Key themes to consider:

  • Potential changes to organ use
  • Length of time required for living donor sample storage
  • Removal of hemodilution as a risk criteria
  • Feasibility of collecting additional data related to HBV vaccination status

“This proposal is long overdue. This policy will help assayed patient and provider concerns about infectious risk transmission through transplant by reducing the “labeling” effect, will likely lead to increased utilization of these currently “labeled” organs, and reduce compliance regulatory burden for transplant centers around special consents, non-uniform consenting processes for patients, and so on. I strongly support this proposal.”

Amit K. Mathur, MD

OPTN Public comment

“While I support the effort to create a safer system for recipients, I am concerned with the testing requirements for recipients. Having to do NAT testing on a 3 month old prior to transplant and in the post transplant timing just does not make any sense to me. I am unaware of any babies getting an infectious disease from a transplant. That aside why would we test again when the donor was negative and the pre-transplant testing was also negative. The burden on transplant centers for post testing will be difficult for larger centers and also does not make sense if both the donor and pre-transplant recipient testing indicate a negative result. This seems to be a solution for a problem that does not exist particularly in the pediatric world.”

William Pelley

OPTN Public comment

“Given a negative deceased donor NAT, the likelihood of disease transmission (HIV, HCV, HBV) to the recipient is roughly one in a million (Source, DTAC presentation to MPSC, 8/20/2020). We do roughly 23,000 deceased donor kidney transplants a year in this country. We would need to transplant patients for over 40 years to get one true positive test result.
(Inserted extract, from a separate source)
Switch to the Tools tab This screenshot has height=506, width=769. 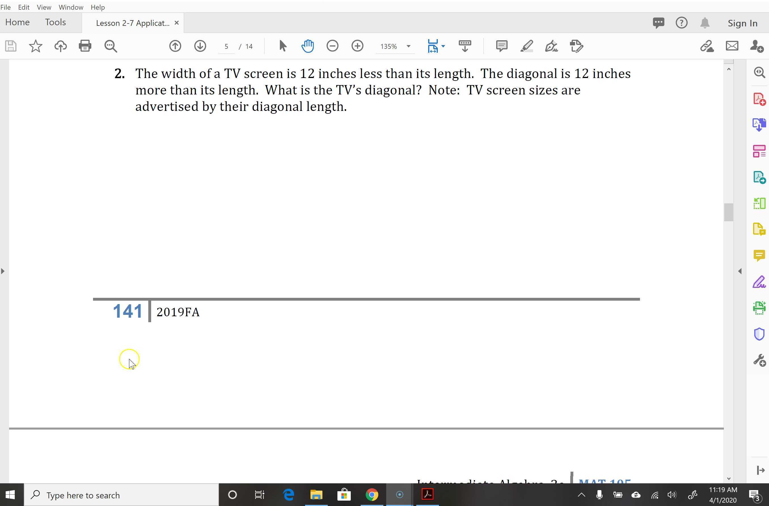pyautogui.click(x=55, y=22)
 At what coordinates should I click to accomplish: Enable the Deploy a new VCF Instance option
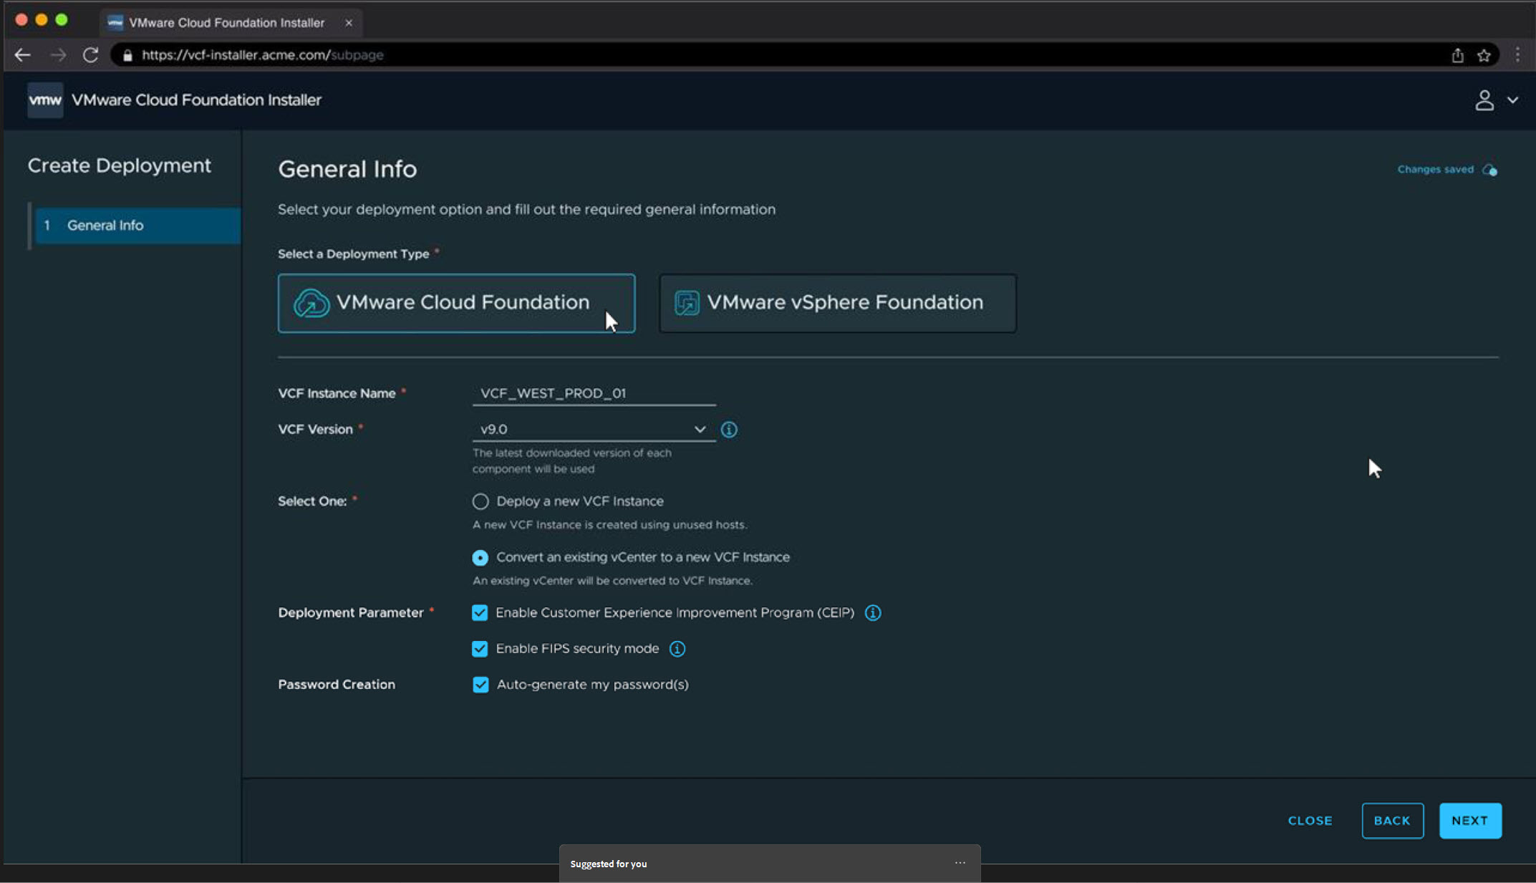pos(480,501)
So, this policy proposes to require transplant programs to test every recipient despite the vanishingly low likelihood of a positive test due to the transplant? I am concerned that the significant resources needed to obtain all these negative tests, enter, store, and access the data, and make that data available for surveyors could be better spent advancing the strategic initiative of transplanting more patients in need. The community may need clarification on that.”

Steven Potter 

OPTN Public comment

Voices in Transplant

Hear perspectives from the organ donation and transplant community in our blog.

What is public comment?

Public comment is a crucial part of policy development. It’s a time for donor families, transplant candidates, organ recipients, donation and transplant professionals and the general public to provide feedback and engage in debate about policies that govern organ matching and allocation. To make the nation’s organ donation and transplantation system fair and equitable for all, many voices are needed and every view matters.
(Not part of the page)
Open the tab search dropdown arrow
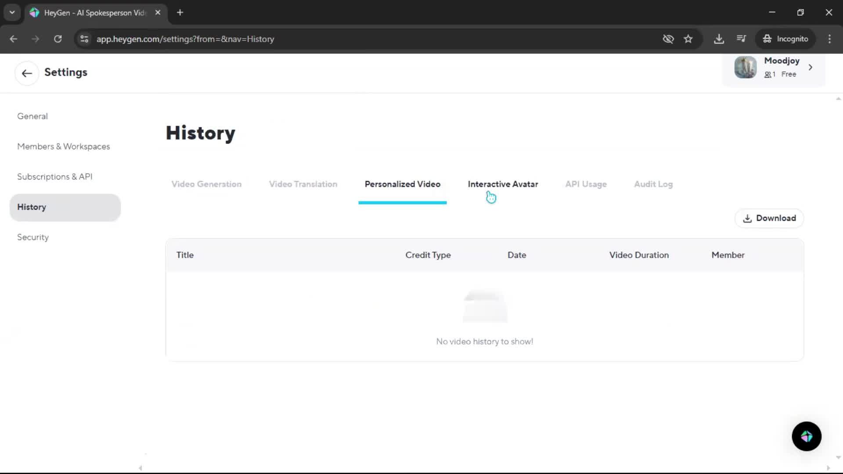This screenshot has height=474, width=843. (x=12, y=12)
Please see the resources listed here to learn more about how UNOS convenes the organ donation and transplant community and the public in this twice yearly forum.
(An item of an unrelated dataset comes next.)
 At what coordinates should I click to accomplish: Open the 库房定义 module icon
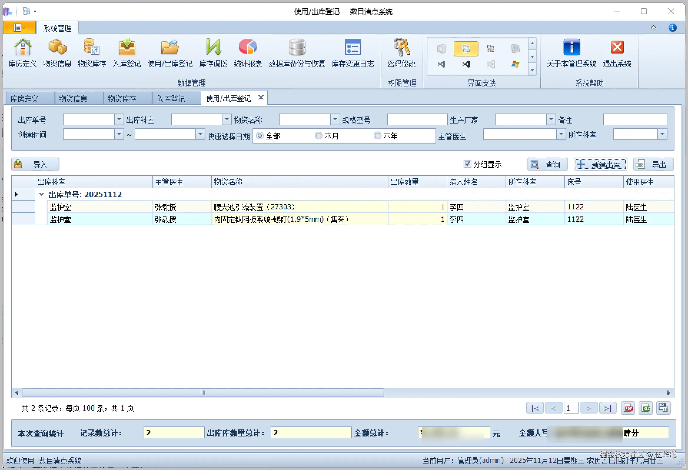point(23,53)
“Public comment is so important. And regional meetings are the place everyone comes together to talk about the big picture. I learn from the people who are on the ground and doing the work—like transplant coordinators and administrators. It’s really important to consider their perspectives and have evidence-based conversations about policy. Public comment is a reflection opportunity for real world issues in transplant.”

Macey L. Henderson, JD, Ph.D., Assistant Professor of Surgery, Johns Hopkins Medicine

Dr. Henderson serves on the OPTN Board of Directors. She is also a living donor.